____ DATA PROVIDED
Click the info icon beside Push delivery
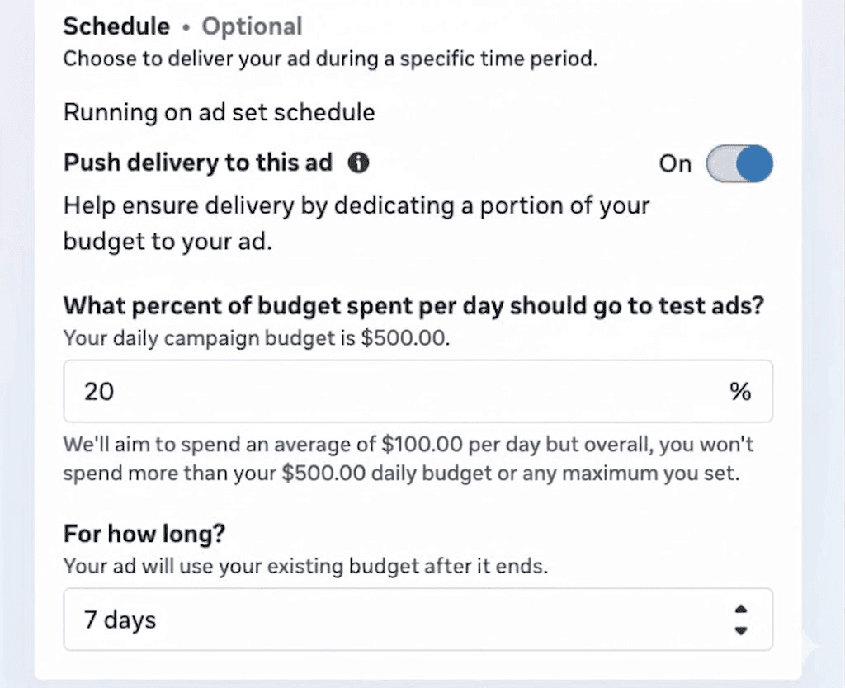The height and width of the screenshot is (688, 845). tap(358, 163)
________
____ DATA PROVIDED
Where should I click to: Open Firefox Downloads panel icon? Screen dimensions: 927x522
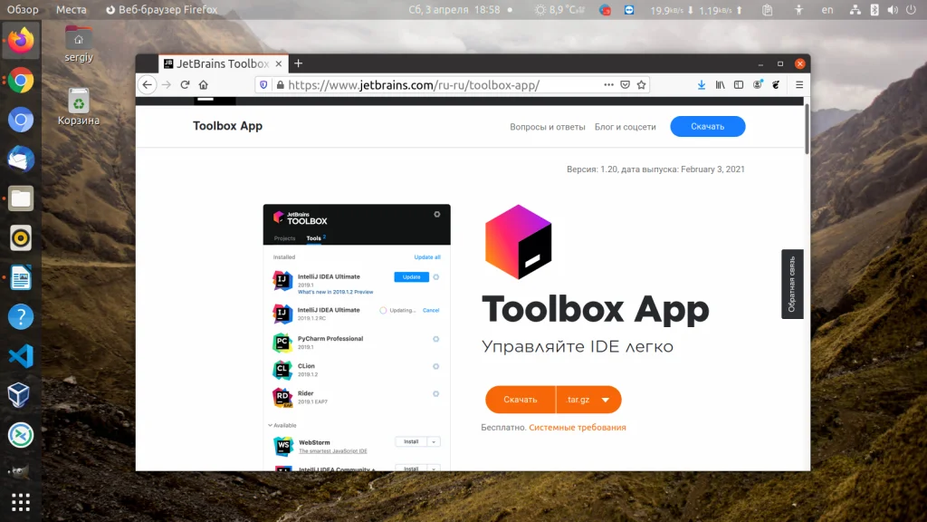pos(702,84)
________
____ DATA PROVIDED
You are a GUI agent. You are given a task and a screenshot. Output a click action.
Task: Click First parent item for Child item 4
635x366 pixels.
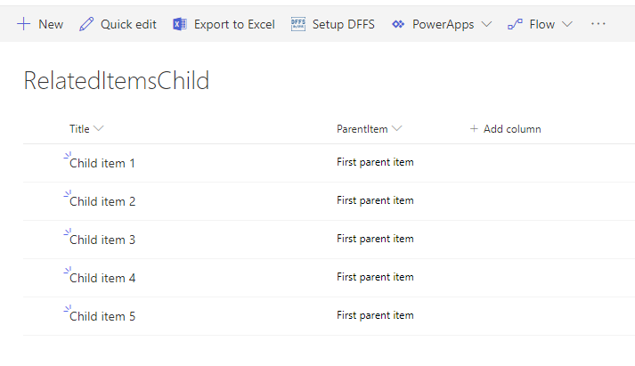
________
**EXERCISE**:
Your task is to transcribe, with no changes, only the lines of the listing above that lie between the line holding "Task: Click First" and the line holding "635x366 pixels.", inclusive.

**SOLUTION FOR THIS TASK**:
Task: Click First parent item for Child item 4
635x366 pixels.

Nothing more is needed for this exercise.